> **EXCERPT**:
____

Estimating College Aid Eligibility Part II

Cost of Attendance:
Cost of attendance is obviously one of the two variables needed to determine need-based aid eligibility.  Cost of attendance is the total cost of enrolling at a college, including tuition, fees, room & board, books, travel and personal expenses. So if you know the cost of a specific college you can subtract your child’s EFC from that cost to determine if your child is eligible for need-based financial aid at that college. If you don’t know the cost of a specific college, you can use the 2011-2012 national average costs for a 2 year public college ($16,000), a 4 year public college ($20,000), a 4 year private college ($42,000) or 4 year elite college (the most selective and most expensive colleges nationwide, at $56,000 per year), to get a general idea of your child’s aid eligibility.

Example 1: Your Child Qualifies for Need-Based Financial Aid For example, if your income is $70,000 and you have two dependent children, your EFC based on that income alone is about $7,385 which means that based on this income only estimated EFC (your actual EFC may be higher), your child should qualify for need-based financial aid at all three types of colleges. As a result, your child is eligible to receive need-based grants, scholarships, work study and student loans as part of the child’s financial aid package. Eligibility does not mean certainty however. You will have to wait to see what form of aid the child gets and how much it is worth.

____

> **ACTIONS TO TAKE**:
- a) Pull from the article on college aid eligibility the passage starting with "Estimating College Aid" and going on through "child’s aid eligibility.", copied word for word.
- b) Please extend the article on college aid eligibility, picking up right after its last sentence.
The records that follow come from a separate source, unrelated to the article on college aid eligibility.

____

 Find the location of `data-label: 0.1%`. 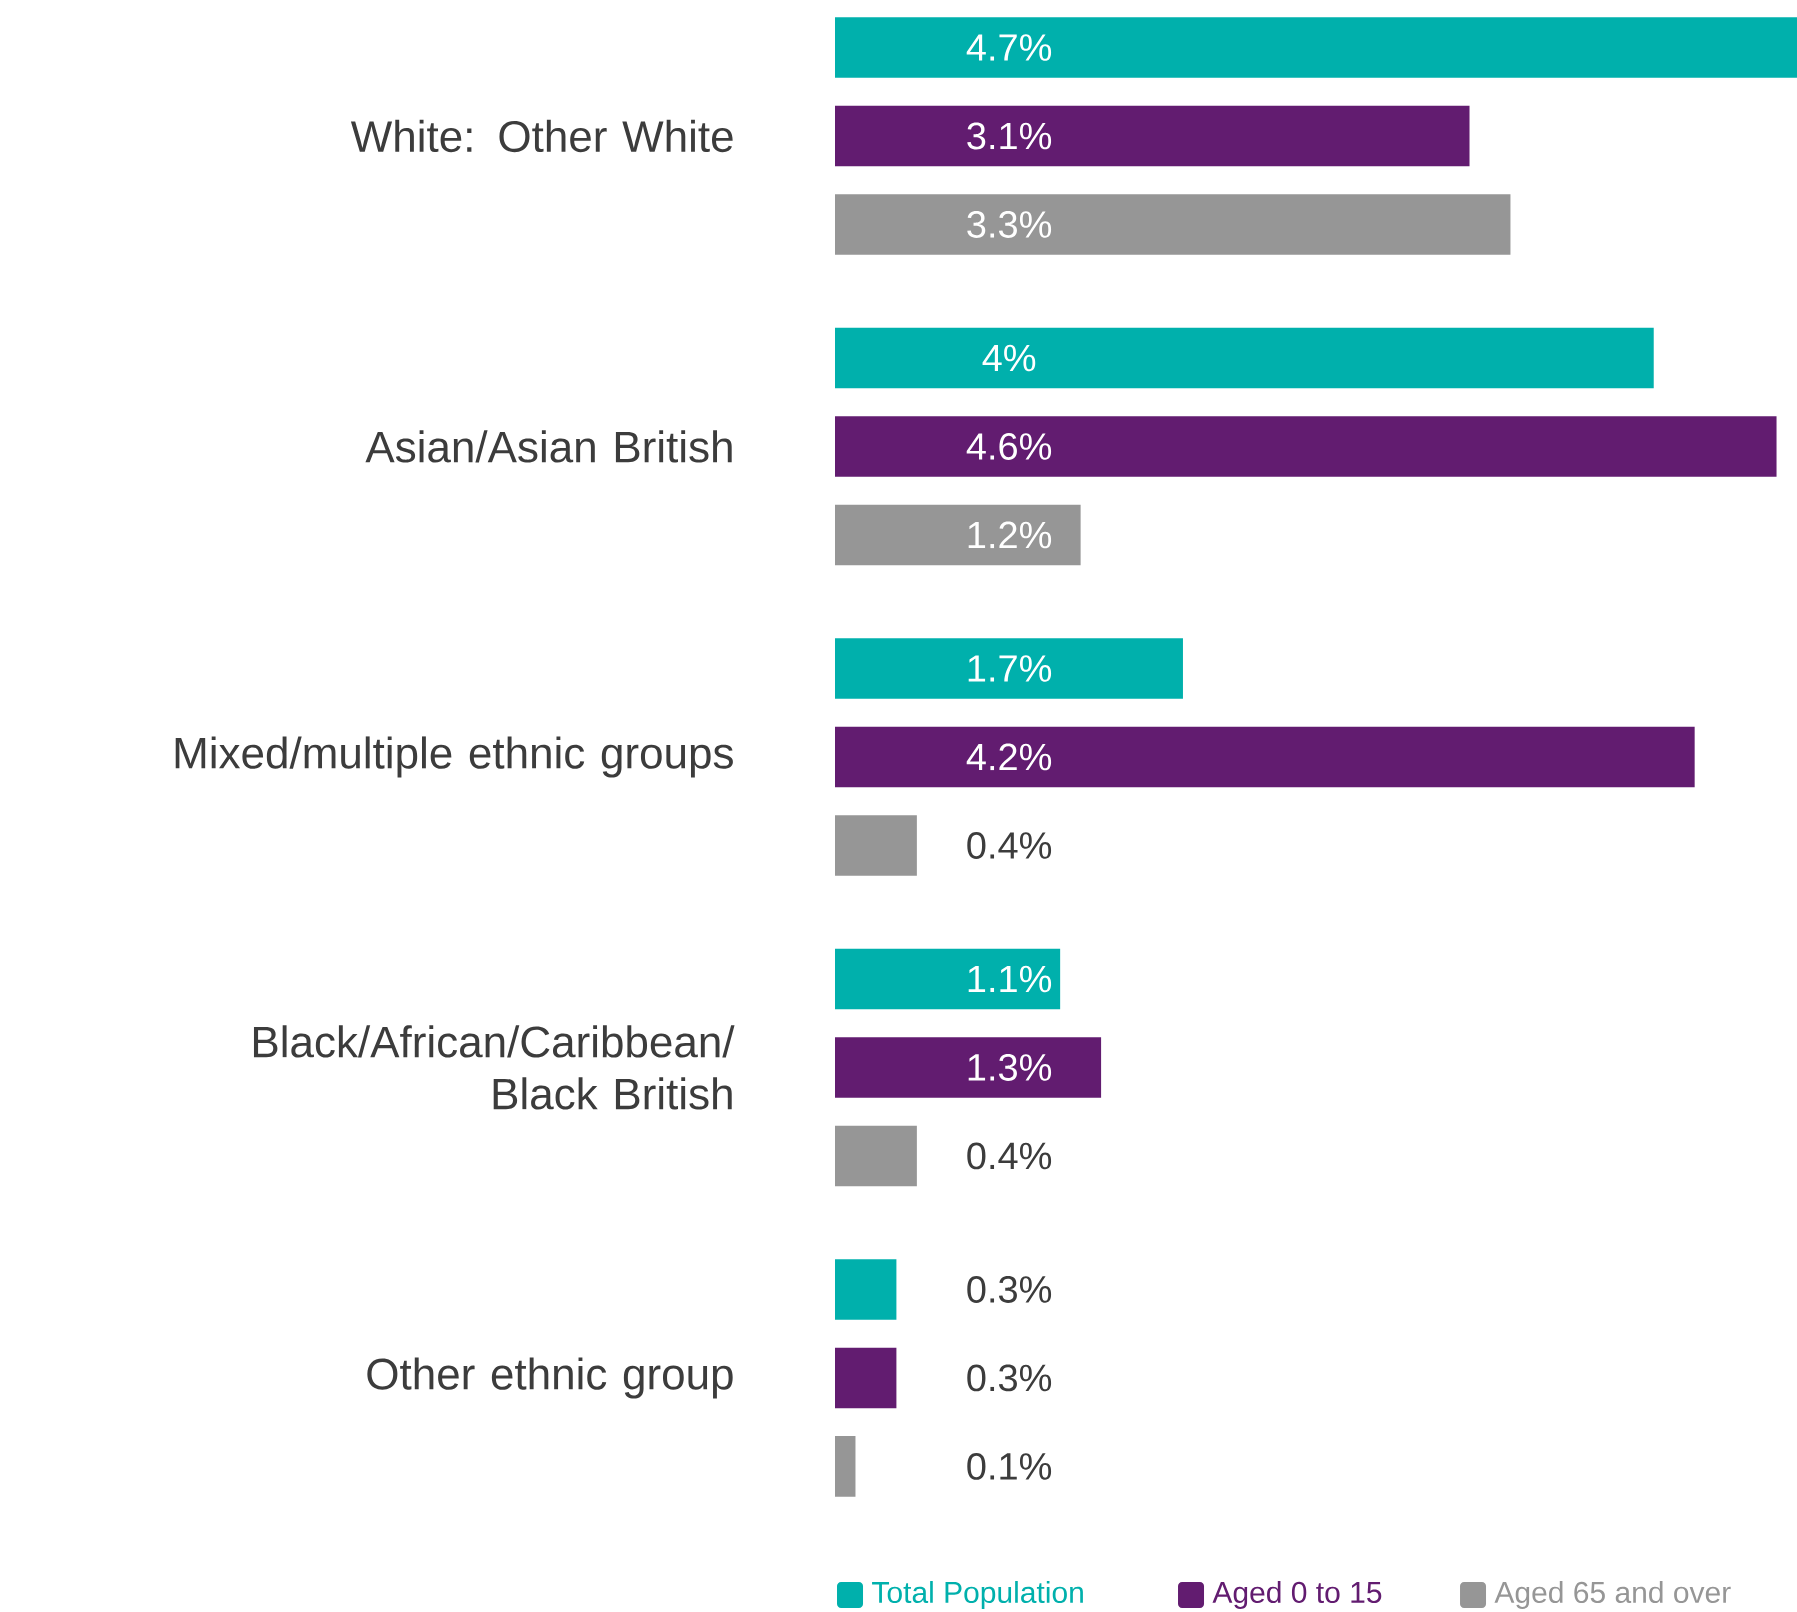

data-label: 0.1% is located at coordinates (1010, 1466).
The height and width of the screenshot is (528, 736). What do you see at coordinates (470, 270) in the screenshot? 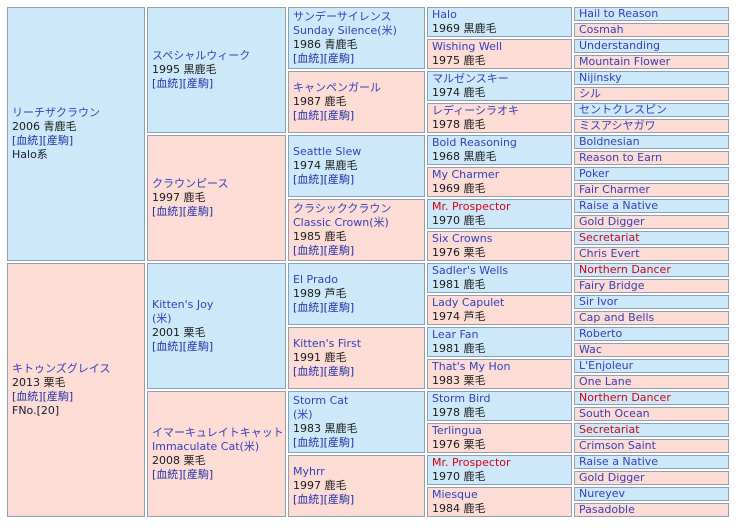
I see `horse-name-link: Sadler's Wells` at bounding box center [470, 270].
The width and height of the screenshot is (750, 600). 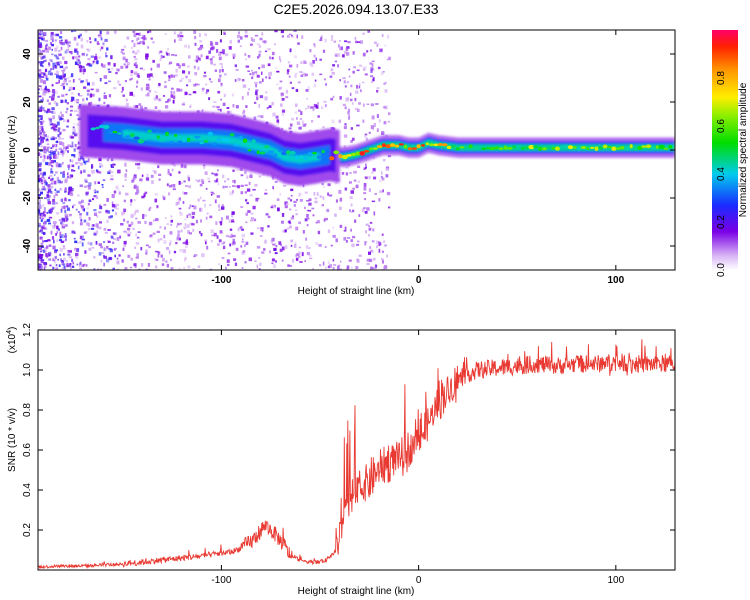 What do you see at coordinates (356, 292) in the screenshot?
I see `spectrogram-x-axis-label: Height of straight line (km)` at bounding box center [356, 292].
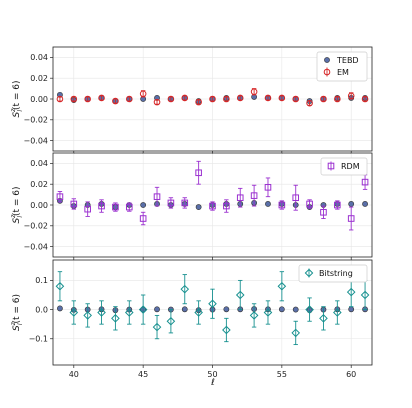 The image size is (412, 408). I want to click on x-tick-label: 50, so click(212, 374).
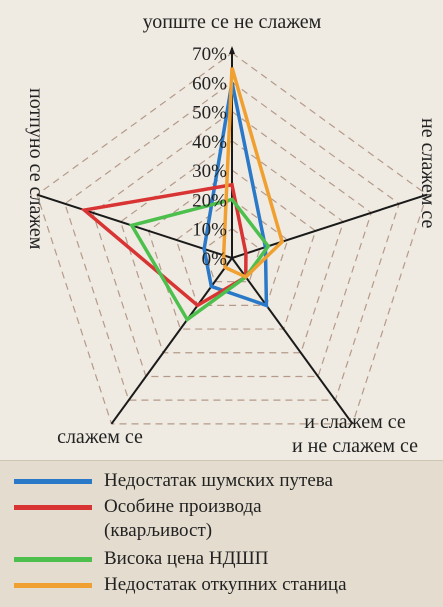 This screenshot has height=607, width=443. I want to click on tick-label: 50%, so click(210, 114).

____

> **OUTPUTS IN ORDER**:
- a)
Estimating College Aid Eligibility Part II

Cost of Attendance:
Cost of attendance is obviously one of the two variables needed to determine need-based aid eligibility.  Cost of attendance is the total cost of enrolling at a college, including tuition, fees, room & board, books, travel and personal expenses. So if you know the cost of a specific college you can subtract your child’s EFC from that cost to determine if your child is eligible for need-based financial aid at that college. If you don’t know the cost of a specific college, you can use the 2011-2012 national average costs for a 2 year public college ($16,000), a 4 year public college ($20,000), a 4 year private college ($42,000) or 4 year elite college (the most selective and most expensive colleges nationwide, at $56,000 per year), to get a general idea of your child’s aid eligibility.

- b)
Example 2: Your child doesn’t qualify for need-based financial aid on the other hand, if your income is $250,000 and you have one dependent child, then your EFC is $64,371, which means that your child won’t likely qualify for need-based aid at any of the four types of schools used (Two-year public, four-year public, four-year private and fouryear elite private colleges).  But, that doesn’t mean that you have to pay $64,371 per year because the “sticker prices” are less than that. You will never pay more than the cost of attendance.  Keep in mind too that the costs used to create the table are national average costs for these types of colleges and that the cost of attendance of a specific college will be different than the national average.  The Ivy League colleges and most of the elite private colleges are as much $56,000 annually, but the 2011-2012 national average cost for 4 year private colleges is $42,000.

Merit Aid
Merit aid is another form of student aid that is based on the student’s academic, athletic, music and other merits, not family finances. Therefore, any student can receive merit aid.  The best things about merit aid are 1) merit awards are typically grants, scholarships or tuition discounts that don’t need to be repaid, unlike student loans and 2) students can be awarded merit aid regardless of the family’s overall income or how much the family has saved for college.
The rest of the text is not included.